Marc Edwards

No. 44, 49
- Position: Fullback

Personal information
- Born: November 17, 1974 (age 51) Cincinnati, Ohio, U.S.
- Listed height: 6 ft 0 in (1.83 m)
- Listed weight: 249 lb (113 kg)

Career information
- High school: Norwood (Norwood, Ohio)
- College: Notre Dame
- NFL draft: 1997: 2nd round, 55th overall pick

Career history
- San Francisco 49ers (1997–1998); Cleveland Browns (1999–2000); New England Patriots (2001–2002); Jacksonville Jaguars (2003–2004); Chicago Bears (2005);

Awards and highlights
- Super Bowl champion (XXXVI);

Career NFL statistics
- Rushing yards: 405
- Rushing average: 3.3
- Receptions: 167
- Receiving yards: 1,301
- Total touchdowns: 13
- Stats at Pro Football Reference

= Marc Edwards (American football) =

American football player (born 1974)

Marc Alexander Edwards (born November 17, 1974) is an American former professional football player who was a fullback in the National Football League (NFL) for nine years from 1997 to 2005.

Edwards attended Norwood High School in Norwood, Ohio, and started at middle linebacker on the school's football team alongside Robert Bales, whom he replaced as the team's starting middle linebacker as a freshman star.

Edwards was named Ohio's Mr. Football in 1992 as the state's top player. He played college football for the Notre Dame Fighting Irish. Following his team's upset win over the No. 5-ranked USC Trojans on October 21, 1995, Edwards became the second Fighting Irish player ever to be carried off the field by his teammates; the first was Daniel E. "Rudy" Ruettiger in 1975. Edwards's senior year he was picked as a team captain at Notre Dame.

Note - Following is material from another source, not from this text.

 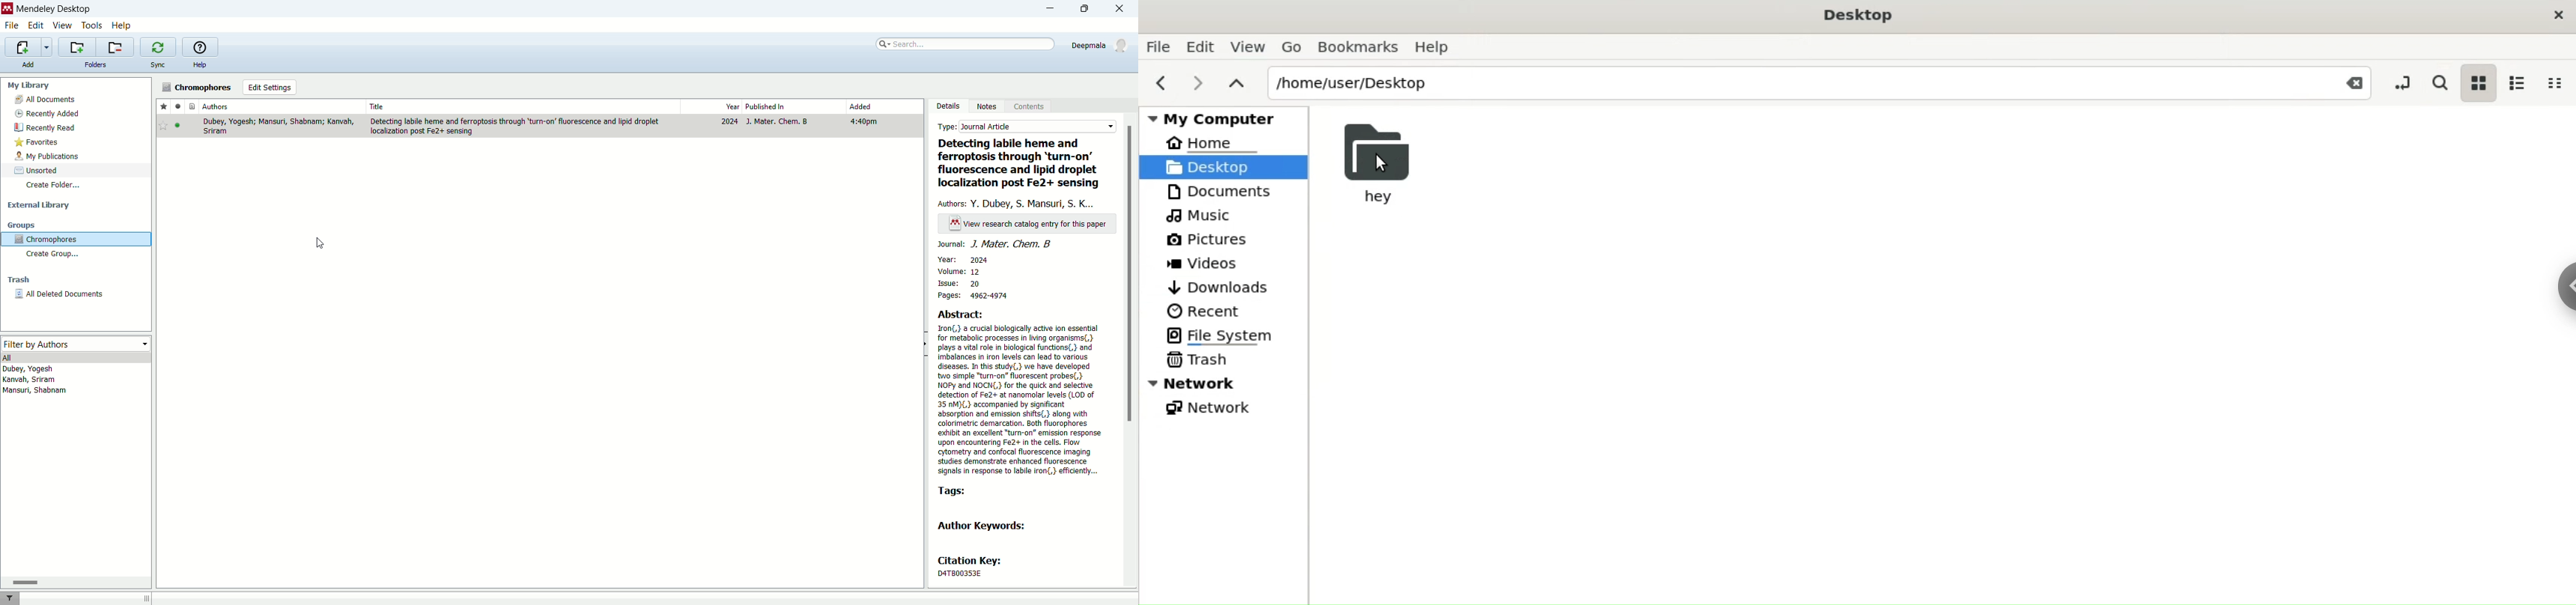 What do you see at coordinates (976, 561) in the screenshot?
I see `citation key: ` at bounding box center [976, 561].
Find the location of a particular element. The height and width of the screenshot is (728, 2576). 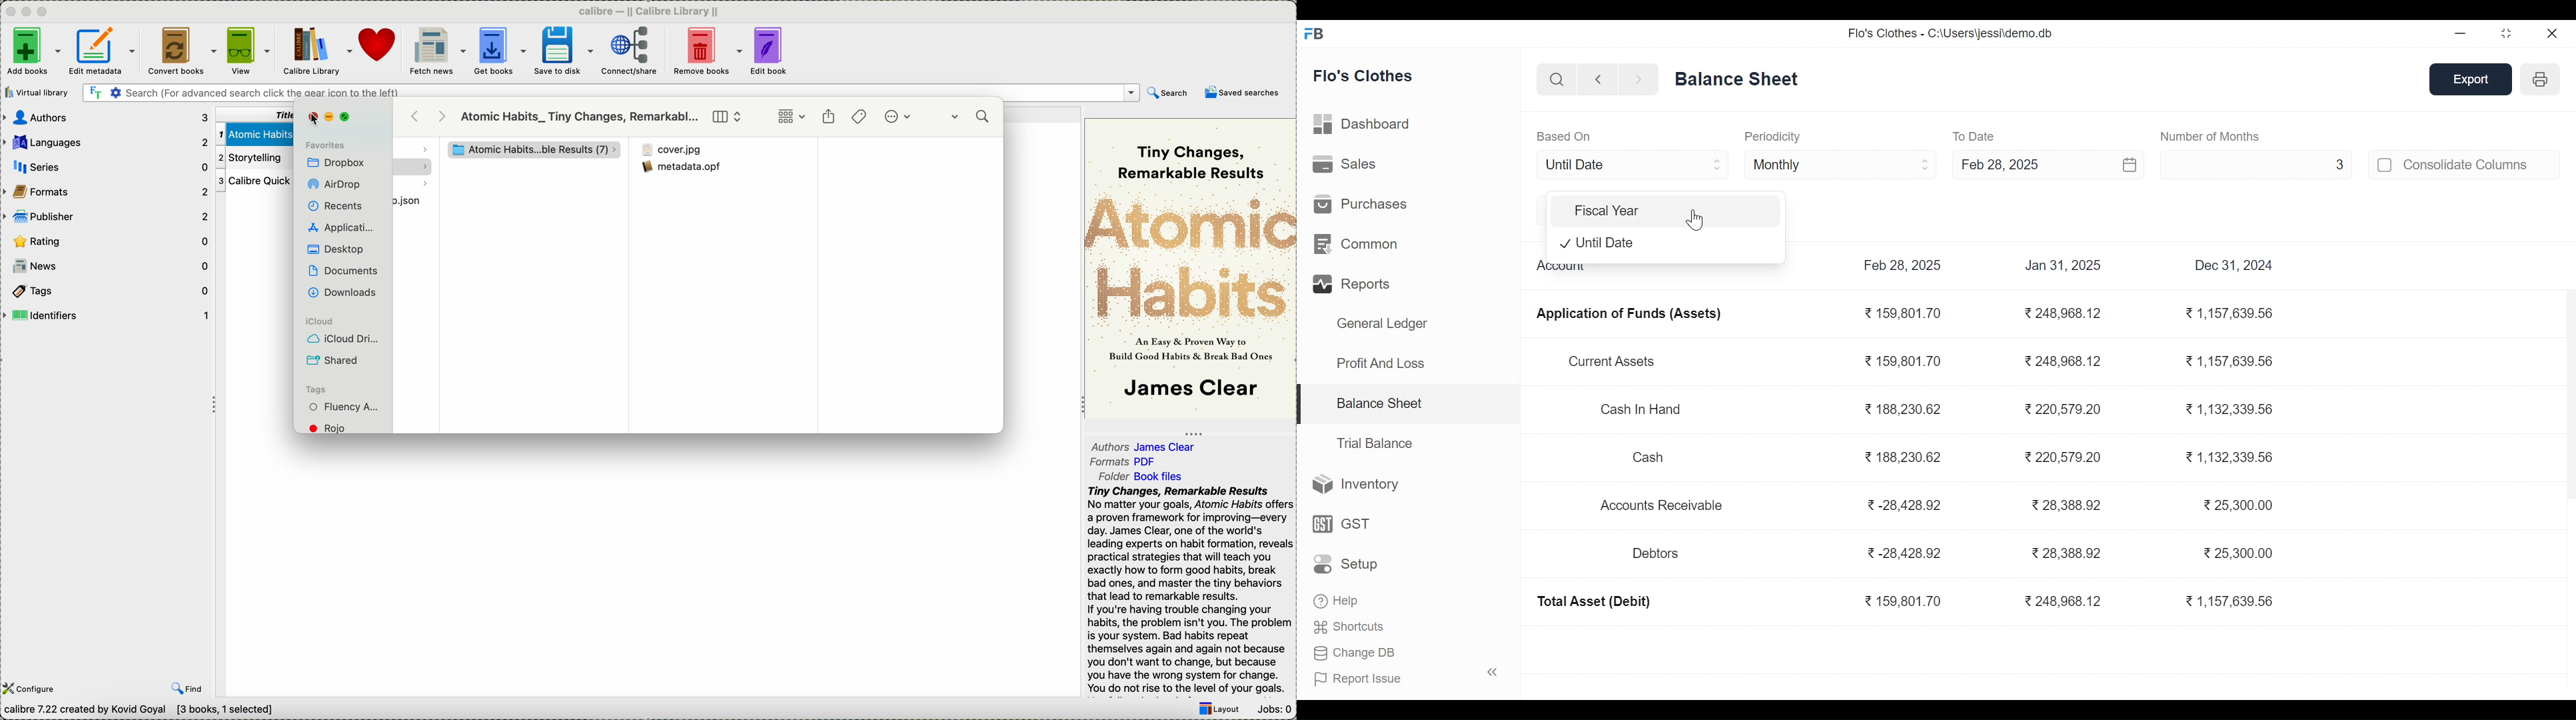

Edwards was selected by the San Francisco 49ers in the second round of the 1997 NFL draft with the 55th overall pick. After two years in San Francisco, Edwards played the following two years for the Cleveland Browns from 1999 to 2000. He has also played for the New England Patriots from 2001 to 2002, winning Super Bowl XXXVI, and the Jacksonville Jaguars from 2003 to 2004. Edwards's high school retired his No. 44 Jersey on September 11, 2009. In October 2010, a book by Aaron M. Smith about Edwards's life, Odyssey: From Blue Collar, Ohio To Super Bowl Champion, was published.